__Task details__.
Take each line of the material that includes "icon" and copy it.

__Records for processing__.
▽

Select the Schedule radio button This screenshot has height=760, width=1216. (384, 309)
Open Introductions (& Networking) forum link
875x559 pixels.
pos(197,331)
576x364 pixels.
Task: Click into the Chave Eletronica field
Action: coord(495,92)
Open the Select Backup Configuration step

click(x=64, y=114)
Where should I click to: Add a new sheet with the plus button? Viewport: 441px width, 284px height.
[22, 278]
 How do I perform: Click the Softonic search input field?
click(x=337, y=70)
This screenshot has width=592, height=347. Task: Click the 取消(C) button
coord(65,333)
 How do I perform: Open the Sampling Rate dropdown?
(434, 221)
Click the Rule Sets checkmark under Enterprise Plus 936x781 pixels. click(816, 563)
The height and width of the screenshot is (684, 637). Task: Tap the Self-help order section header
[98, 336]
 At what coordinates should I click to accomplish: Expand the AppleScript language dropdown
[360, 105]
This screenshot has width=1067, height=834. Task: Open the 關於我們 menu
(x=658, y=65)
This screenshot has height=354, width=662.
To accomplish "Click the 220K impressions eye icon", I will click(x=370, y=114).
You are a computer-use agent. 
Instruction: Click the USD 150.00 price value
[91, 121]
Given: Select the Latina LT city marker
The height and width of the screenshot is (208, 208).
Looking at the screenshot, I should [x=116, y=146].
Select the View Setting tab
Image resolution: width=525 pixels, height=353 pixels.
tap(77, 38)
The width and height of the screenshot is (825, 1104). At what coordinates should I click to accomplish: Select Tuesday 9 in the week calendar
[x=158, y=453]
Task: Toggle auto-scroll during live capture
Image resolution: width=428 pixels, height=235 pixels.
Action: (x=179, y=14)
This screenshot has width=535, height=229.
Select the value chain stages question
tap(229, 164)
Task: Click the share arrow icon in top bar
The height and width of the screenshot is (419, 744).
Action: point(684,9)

△

__Response to this task__.
To accomplish "Click the 220K impressions eye icon", I will click(x=370, y=114).
Task: Click the share arrow icon in top bar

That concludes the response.